* **Task goal**
Quote word for word everything from the line containing "Image resolution: width=1346" down to the line containing "(x=28, y=154)", including both of those lines.

* **Provided data**
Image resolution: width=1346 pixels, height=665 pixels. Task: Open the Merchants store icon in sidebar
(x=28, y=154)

---

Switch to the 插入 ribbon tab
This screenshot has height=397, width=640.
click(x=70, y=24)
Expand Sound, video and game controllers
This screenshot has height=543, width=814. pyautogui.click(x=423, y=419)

* **Exercise answer**
Image resolution: width=1346 pixels, height=665 pixels. Task: Open the Merchants store icon in sidebar
(x=28, y=154)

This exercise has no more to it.